**Recorded data**
····················
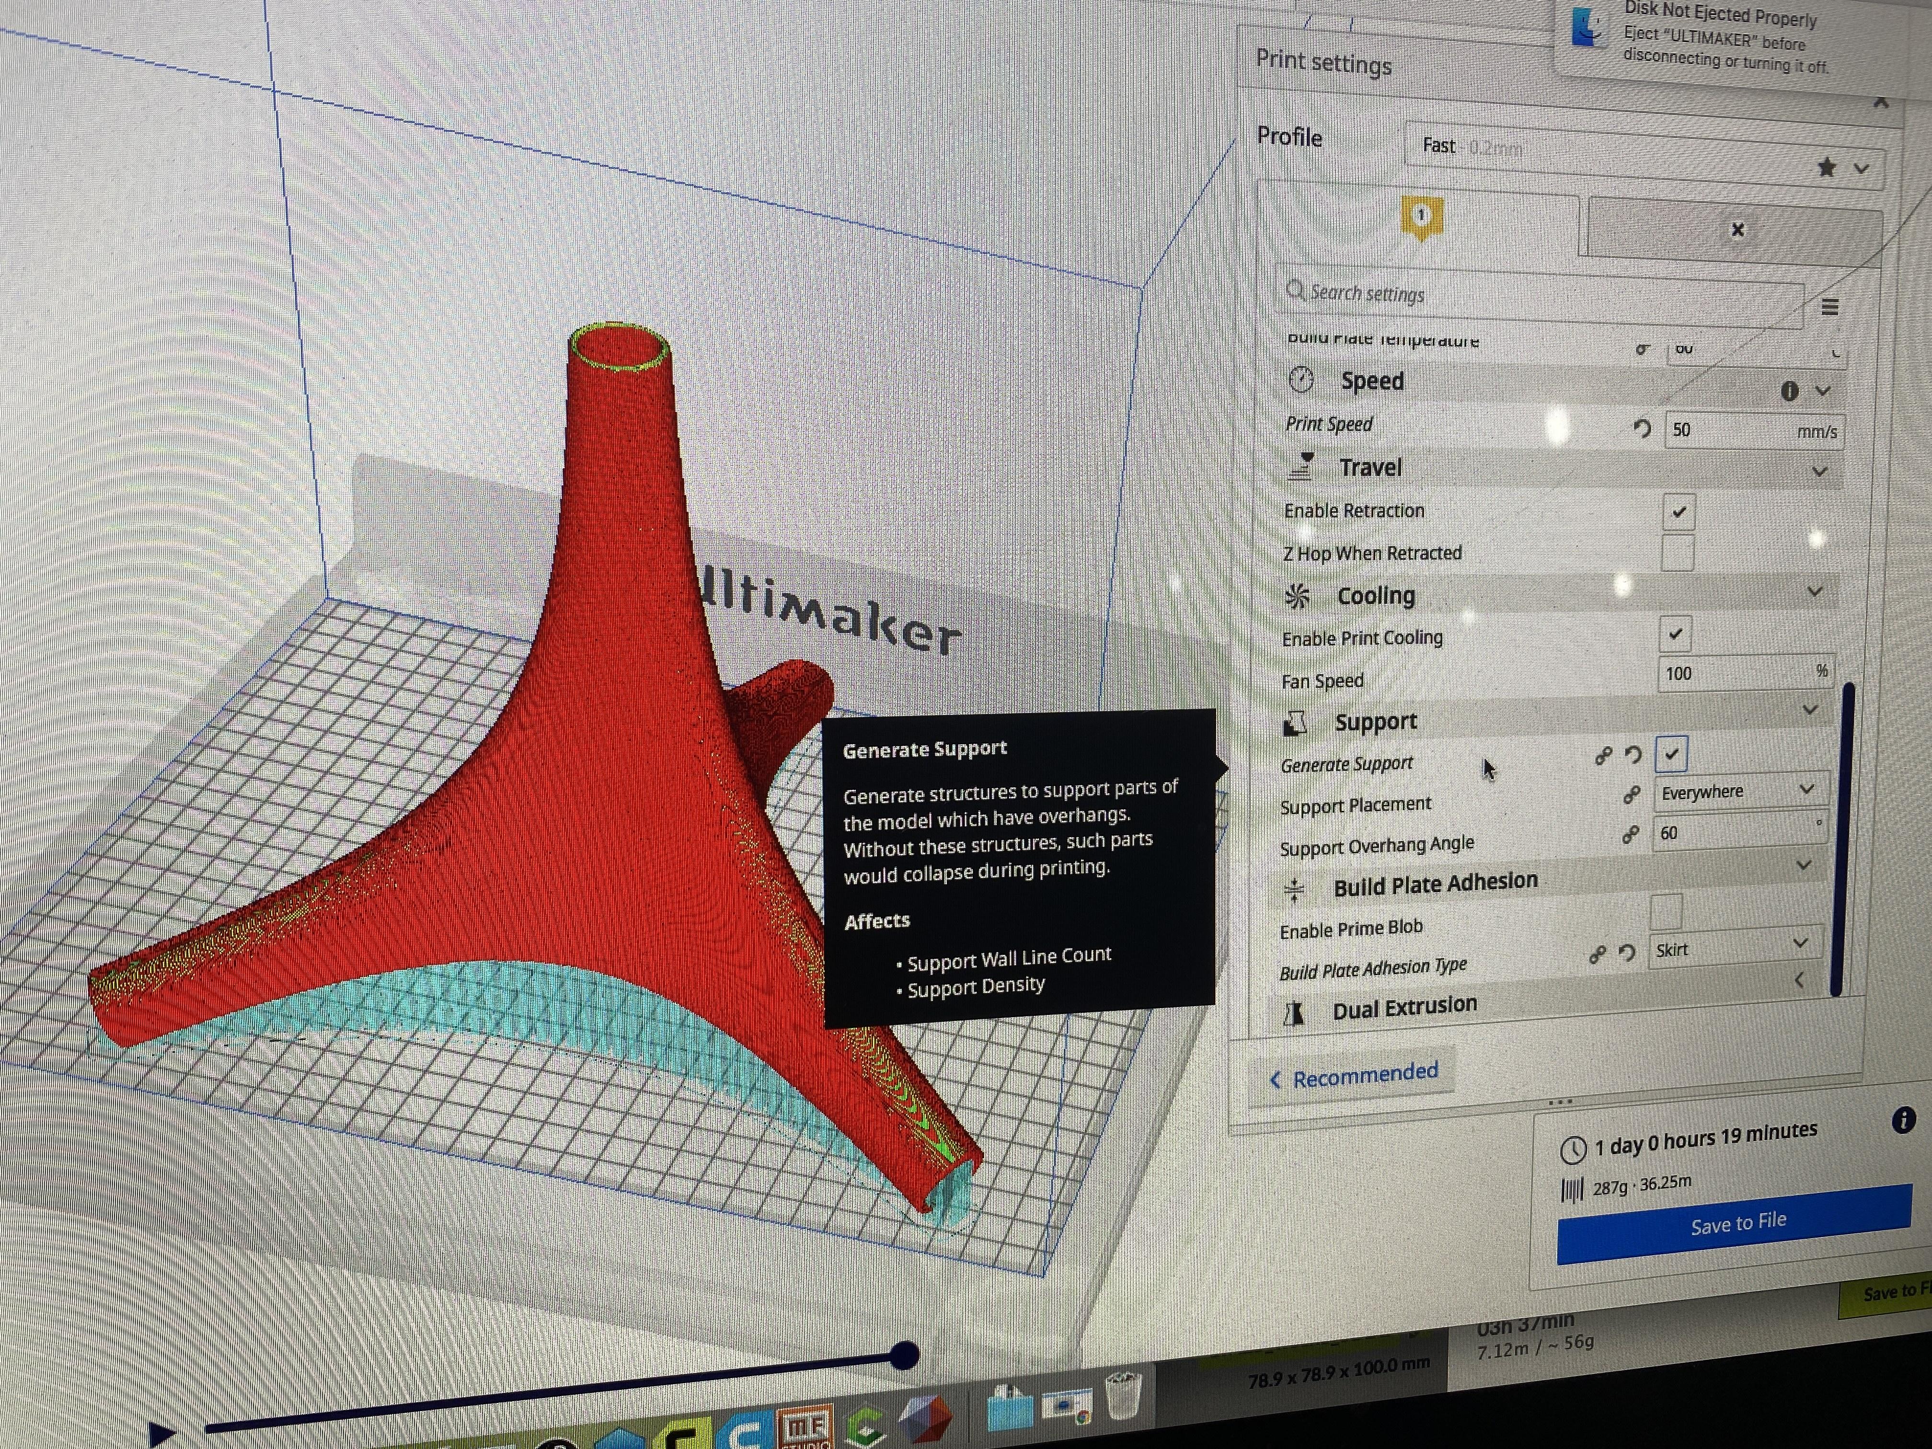1932x1449 pixels.
Task: Uncheck the Generate Support checkbox
Action: [1671, 754]
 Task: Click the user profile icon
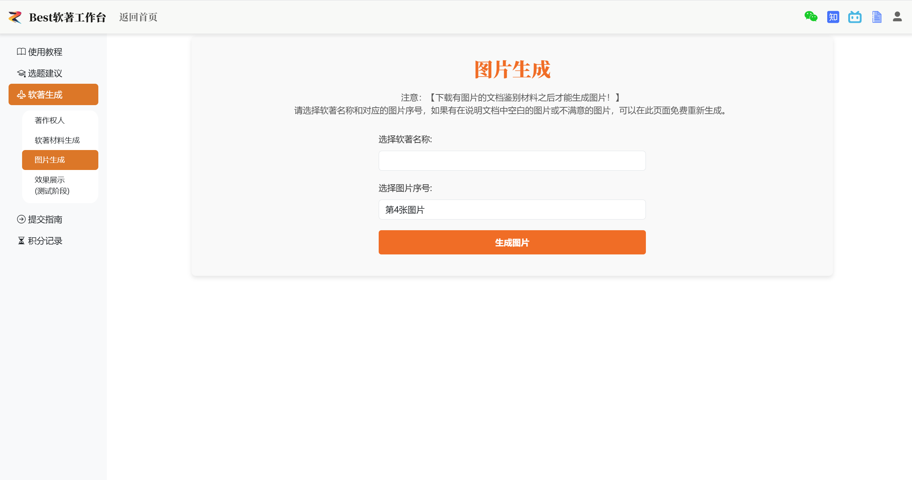897,17
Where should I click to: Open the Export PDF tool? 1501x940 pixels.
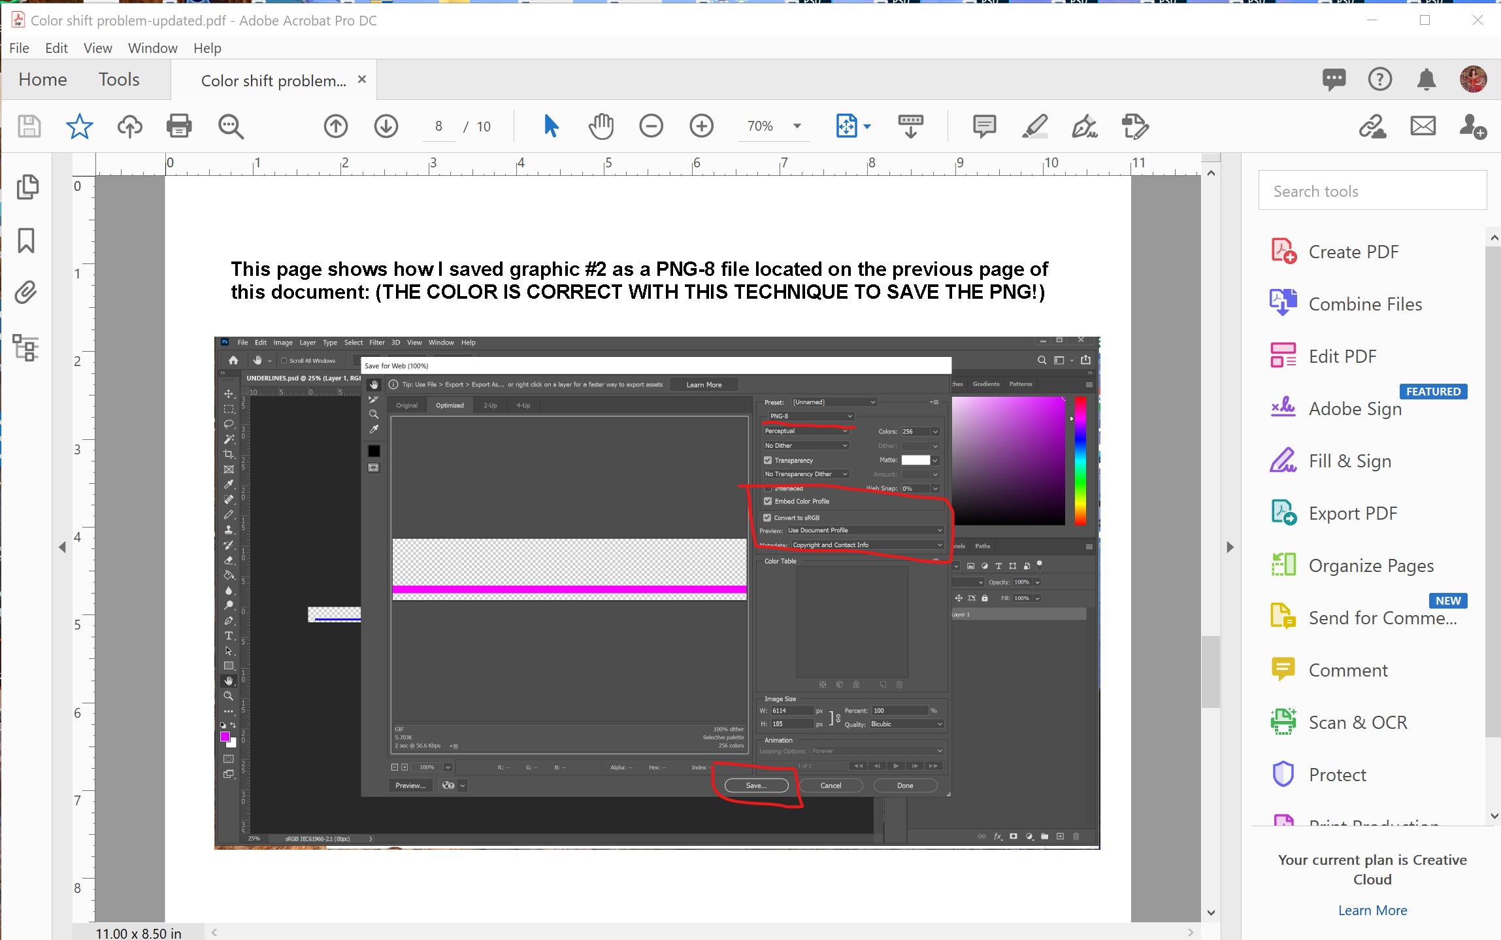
····················
**Task prompt**
Pictures are skipped here. Print exactly, and only, the lines from the one holding "Task: Click the user profile icon" through the final line of the material above, both ends included.

**Answer box**
 Task: Click the user profile icon
897,17
Where should I click to: Open the Export PDF tool? 1501x940 pixels.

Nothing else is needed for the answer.